Themen: FU-Protestformen und Basisdemokratisches.
Am gestrigen Dienstag fand die von den Grünen organisierte Veranstaltung "'Uni(i)gerecht', grüne Ideen für bessere Hochschulen" in und um die Hauptmensa der FU mehrmals beinahe statt.

Mitverursacher des ‚Beinahe’ war unter anderem eine grüne Couch auf Wanders-Gänsefüßen,
die sich urplötzlich mit Frau Künast als Beisitzer auf dem Dach der FU-Silberlaube mit Forderungen des FU-Aktionsplenums konfrontiert sah.
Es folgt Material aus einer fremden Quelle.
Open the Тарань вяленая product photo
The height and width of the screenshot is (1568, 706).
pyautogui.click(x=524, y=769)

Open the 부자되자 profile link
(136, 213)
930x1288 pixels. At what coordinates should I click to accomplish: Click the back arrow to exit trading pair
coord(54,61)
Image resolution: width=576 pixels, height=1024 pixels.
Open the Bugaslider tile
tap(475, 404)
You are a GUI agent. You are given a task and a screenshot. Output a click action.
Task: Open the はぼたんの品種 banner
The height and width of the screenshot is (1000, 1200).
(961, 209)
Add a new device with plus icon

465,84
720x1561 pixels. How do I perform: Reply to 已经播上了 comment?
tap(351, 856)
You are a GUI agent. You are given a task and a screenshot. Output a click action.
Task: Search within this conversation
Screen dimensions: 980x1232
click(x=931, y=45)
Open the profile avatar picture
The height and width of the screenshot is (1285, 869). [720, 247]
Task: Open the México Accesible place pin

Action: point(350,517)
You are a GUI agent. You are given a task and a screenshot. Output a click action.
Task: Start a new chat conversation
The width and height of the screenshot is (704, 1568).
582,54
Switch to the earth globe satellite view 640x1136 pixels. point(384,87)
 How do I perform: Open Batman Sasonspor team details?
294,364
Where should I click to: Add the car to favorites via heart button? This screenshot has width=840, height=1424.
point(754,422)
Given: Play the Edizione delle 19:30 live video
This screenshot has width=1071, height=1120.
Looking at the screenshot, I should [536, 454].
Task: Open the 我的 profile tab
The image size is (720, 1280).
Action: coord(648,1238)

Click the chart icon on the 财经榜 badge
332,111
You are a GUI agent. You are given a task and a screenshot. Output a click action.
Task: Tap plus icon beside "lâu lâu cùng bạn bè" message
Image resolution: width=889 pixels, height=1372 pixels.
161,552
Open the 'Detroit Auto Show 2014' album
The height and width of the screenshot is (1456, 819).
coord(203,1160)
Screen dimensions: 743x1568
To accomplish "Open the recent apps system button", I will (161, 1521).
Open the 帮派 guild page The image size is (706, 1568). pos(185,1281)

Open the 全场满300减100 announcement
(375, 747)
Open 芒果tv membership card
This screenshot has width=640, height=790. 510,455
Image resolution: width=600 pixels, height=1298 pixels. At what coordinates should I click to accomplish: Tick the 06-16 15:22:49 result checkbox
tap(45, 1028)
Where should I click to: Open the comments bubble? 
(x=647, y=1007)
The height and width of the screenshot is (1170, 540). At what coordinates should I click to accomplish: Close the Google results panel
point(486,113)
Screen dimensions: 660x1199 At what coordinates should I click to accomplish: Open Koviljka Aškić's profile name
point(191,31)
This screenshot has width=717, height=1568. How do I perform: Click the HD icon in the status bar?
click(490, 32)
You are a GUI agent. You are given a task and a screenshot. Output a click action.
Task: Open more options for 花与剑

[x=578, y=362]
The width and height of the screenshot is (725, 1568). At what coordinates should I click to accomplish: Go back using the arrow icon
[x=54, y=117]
Forderungen, die das Aktionsplenum aufgestellt hatte, das als studentisches Protestbündnis ein seit dem 13.5. aufgebautes Protestcamp im Innenhof der Freien Universität veranstaltet.

 http://de.indymedia.org/2008/05/217828.shtml (künast aufs dach gesetzt)
 http://de.indymedia.org/2008/05/217679.shtml (vor donnerstag 11h zu lesen, schulstreik 2008)
 http://de.indymedia.org/2008/05/217558.shtml (campbeitrag2)
 http://de.indymedia.org/2008/05/217259.shtml (campbeitrag)
 http://de.indymedia.org/2008/05/217004.shtml (vor dem camp)

Befragt zu den Forderungen des Aktionsplenums, antwortete Frau Künast, daß sie ihr nachvollziehbar und teilweise bekannt vorkommen, besonders die studentische Viertelparität sei schließlich ein seit Jahrzehnten von Studenten eingeforderter Punkt zum Thema studentischer Mitspracherechte.


Auch der zweite Anlauf der Grünen-Veranstaltung sah sich nach der Rückkehr der grünen Edelcouch in eine vorbereitete Keks- und Gesprächsecke in der Mensa mit unerwarteten Schwierigkeiten konfrontiert, als jungstudentische musikalische Untermalung jede weitere Verständigung nur in Form körpersprachlicher Äußerungen erlaubte.

Bei einem Gespräch mit der stellv. Fraktionsvorsitzenden und wissenschaftspolitischen Sprecherin im Abgeordnetenhaus Anja Schilhaneck auf dem Rasen vor der FU-Mensa ergab sich die Gelegenheit, auch sie zu ihrer Meinung zu den Forderungen zu befragen.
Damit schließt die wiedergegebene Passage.